Bitcoin Correction Seen as Normal; Q4 2025 Volatility Risks, ETFs Support

Anthony Scaramucci (SkyBridge Capital) says the current Bitcoin correction is typical consolidation rather than a structural break. He expects choppy conditions into Q4 2025, but argues the broader bull cycle can resume after the turbulence. He links the improved trading conditions to institutional adoption and spot Bitcoin ETF flows. Spot Bitcoin ETFs may reduce overall volatility versus the pre-ETF era, yet they do not eliminate Bitcoin’s longer four-year cycle behavior. The article also cites quantified ETF-era vs pre-ETF changes: average daily volatility falling from 4.2% to 2.8%, institutional allocation rising from 18% to 42%, drawdown improving from roughly -38% to -24%, and recovery shortening from 94 to 67 days. For traders, the key near-term risk is volatility pressure in October–November 2025, driven by tax-related selling, institutional portfolio rebalancing, year-end liquidity shifts, and scheduled regulatory announcements. Historical parallels include the post-FTX 2022 trough and the January 2023 rebound, when sentiment was skeptical but accumulation conditions improved.
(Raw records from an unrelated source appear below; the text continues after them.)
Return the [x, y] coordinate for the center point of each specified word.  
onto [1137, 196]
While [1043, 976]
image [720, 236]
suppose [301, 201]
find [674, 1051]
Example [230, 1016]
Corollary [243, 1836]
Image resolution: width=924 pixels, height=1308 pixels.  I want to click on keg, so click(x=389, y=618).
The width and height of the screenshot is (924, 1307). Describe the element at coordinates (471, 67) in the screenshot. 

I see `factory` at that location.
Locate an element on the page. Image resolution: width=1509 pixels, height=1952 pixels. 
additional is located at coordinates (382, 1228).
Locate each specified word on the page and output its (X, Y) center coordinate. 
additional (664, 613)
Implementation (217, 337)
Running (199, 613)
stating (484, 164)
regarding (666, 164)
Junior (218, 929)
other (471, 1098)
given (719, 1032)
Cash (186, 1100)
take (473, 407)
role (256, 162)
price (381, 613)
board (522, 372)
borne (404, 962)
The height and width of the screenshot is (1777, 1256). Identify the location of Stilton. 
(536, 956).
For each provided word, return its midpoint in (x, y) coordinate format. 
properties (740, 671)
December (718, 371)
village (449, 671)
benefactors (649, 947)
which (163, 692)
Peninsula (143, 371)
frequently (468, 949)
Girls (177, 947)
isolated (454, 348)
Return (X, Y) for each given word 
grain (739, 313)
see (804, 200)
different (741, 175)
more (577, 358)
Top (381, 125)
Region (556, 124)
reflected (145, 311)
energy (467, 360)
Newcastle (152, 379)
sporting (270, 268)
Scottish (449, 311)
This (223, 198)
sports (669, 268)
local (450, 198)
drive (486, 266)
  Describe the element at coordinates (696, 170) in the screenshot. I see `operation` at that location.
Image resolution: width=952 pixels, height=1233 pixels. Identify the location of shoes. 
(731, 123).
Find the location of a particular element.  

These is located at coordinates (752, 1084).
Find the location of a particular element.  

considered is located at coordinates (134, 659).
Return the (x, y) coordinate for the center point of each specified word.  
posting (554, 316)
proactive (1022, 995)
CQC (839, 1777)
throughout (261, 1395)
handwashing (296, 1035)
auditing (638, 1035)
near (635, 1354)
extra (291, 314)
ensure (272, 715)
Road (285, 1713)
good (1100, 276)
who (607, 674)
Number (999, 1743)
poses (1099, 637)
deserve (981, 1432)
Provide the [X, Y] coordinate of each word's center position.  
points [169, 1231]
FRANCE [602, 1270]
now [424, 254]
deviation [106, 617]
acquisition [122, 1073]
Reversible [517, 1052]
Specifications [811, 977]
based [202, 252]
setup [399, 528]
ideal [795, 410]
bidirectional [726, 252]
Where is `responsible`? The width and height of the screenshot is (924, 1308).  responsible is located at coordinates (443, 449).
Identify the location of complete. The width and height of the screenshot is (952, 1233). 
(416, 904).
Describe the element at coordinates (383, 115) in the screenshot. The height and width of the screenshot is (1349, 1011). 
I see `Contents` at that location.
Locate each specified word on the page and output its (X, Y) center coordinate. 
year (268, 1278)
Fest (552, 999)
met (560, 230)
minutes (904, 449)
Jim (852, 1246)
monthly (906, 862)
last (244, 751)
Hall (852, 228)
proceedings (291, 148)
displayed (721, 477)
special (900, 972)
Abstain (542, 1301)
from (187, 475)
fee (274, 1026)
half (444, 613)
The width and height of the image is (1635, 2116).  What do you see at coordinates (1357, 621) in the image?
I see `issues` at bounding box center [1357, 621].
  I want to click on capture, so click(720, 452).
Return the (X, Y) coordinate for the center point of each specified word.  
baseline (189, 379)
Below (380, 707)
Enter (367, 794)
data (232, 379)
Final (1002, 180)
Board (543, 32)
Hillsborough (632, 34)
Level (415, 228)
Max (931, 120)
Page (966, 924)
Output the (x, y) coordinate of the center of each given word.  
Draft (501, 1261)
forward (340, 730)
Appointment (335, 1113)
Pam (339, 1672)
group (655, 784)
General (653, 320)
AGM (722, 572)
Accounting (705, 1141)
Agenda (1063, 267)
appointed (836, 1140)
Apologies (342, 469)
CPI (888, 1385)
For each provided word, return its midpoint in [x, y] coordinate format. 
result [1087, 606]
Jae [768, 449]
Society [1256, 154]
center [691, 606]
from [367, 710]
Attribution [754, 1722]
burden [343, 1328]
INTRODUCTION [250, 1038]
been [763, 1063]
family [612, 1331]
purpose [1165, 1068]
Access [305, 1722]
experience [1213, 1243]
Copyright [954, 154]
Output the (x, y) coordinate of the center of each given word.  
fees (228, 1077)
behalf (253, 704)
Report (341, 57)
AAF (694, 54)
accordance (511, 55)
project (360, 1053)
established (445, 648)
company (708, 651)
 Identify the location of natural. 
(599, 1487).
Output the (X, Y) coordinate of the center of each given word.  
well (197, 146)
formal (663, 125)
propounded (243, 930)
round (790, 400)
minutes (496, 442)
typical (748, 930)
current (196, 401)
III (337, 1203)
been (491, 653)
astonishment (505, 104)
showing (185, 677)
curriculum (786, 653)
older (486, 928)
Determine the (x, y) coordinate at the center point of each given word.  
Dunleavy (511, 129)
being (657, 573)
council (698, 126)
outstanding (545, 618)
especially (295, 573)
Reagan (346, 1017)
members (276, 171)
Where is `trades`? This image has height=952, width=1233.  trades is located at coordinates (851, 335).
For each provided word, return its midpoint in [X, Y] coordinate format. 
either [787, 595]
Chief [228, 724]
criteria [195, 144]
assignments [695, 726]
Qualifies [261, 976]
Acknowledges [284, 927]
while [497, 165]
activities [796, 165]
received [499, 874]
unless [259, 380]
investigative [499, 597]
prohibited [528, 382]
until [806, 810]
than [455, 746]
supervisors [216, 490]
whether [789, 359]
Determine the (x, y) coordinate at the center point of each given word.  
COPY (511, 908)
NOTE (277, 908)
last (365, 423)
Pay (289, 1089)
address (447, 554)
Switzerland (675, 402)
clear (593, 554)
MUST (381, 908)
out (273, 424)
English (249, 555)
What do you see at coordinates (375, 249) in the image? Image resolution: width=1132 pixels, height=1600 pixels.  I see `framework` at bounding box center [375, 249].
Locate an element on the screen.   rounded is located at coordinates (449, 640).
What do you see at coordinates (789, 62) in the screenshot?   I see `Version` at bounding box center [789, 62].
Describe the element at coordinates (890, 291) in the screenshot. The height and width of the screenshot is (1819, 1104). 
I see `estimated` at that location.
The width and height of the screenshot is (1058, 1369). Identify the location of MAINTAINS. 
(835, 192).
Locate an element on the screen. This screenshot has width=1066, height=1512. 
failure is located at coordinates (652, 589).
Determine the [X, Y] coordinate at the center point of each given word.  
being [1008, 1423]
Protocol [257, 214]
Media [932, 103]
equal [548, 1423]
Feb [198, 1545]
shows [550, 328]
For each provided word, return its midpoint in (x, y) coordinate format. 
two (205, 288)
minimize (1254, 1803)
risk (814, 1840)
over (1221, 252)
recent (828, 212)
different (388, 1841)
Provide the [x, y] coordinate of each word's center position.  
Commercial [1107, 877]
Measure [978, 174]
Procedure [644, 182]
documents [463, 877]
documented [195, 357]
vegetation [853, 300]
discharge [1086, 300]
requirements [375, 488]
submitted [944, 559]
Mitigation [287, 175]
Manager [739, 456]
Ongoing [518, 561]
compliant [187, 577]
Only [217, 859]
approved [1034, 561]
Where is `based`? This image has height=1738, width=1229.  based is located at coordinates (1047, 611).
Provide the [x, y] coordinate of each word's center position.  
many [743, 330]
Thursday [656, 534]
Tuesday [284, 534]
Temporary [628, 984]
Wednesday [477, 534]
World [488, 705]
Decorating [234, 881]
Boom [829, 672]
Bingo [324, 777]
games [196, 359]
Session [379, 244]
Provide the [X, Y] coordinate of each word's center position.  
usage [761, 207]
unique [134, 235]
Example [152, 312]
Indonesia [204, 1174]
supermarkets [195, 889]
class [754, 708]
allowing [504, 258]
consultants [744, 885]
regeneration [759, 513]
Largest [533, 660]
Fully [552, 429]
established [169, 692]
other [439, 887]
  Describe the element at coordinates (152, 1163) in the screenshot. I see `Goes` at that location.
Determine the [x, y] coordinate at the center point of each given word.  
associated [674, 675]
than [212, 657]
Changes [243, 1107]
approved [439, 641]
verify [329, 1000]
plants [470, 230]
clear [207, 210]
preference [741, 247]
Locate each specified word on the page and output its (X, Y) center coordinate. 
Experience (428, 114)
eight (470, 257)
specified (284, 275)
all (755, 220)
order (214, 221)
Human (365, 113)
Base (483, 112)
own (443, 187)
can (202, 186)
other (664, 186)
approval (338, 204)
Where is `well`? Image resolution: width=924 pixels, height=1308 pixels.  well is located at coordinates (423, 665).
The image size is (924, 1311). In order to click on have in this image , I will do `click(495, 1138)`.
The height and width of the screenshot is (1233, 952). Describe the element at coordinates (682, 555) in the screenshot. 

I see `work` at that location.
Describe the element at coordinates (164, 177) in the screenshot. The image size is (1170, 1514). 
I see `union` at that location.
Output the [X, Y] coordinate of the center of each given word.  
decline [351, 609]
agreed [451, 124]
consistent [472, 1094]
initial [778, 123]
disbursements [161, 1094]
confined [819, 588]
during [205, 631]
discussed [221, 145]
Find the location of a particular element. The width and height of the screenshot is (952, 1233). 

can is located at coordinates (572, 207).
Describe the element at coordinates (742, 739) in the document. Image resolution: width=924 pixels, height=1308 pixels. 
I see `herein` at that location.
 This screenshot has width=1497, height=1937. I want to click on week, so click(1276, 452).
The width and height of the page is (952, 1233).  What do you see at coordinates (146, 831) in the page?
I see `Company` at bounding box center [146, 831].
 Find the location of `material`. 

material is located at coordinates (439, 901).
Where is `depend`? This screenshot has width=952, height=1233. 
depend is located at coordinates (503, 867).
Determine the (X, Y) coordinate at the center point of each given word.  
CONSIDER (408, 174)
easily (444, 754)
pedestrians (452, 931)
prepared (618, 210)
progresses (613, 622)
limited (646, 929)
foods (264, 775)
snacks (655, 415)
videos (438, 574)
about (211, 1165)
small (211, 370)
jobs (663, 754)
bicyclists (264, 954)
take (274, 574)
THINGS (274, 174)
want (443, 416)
Bottom line: the Bitcoin correction thesis is “sell the fear, watch accumulation.” Expect churn and whipsaws short term, but a constructive medium-term path if the four-year cycle pattern holds.
Neutral
Scaramucci is broadly constructive on Bitcoin’s medium-term direction (cycle dynamics still in play, ETF-era metrics suggest faster stabilization), which is supportive for trend traders. However, he also highlights elevated, sentiment- and calendar-driven volatility into Q4 2025 (especially October–November), which increases near-term drawdown/whipsaw risk. Because the article balances improved structural conditions (lower volatility, shallower drawdowns, shorter recoveries) with clear short-term turbulence drivers, the net impact on BTC itself is neutral rather than outright bullish or bearish.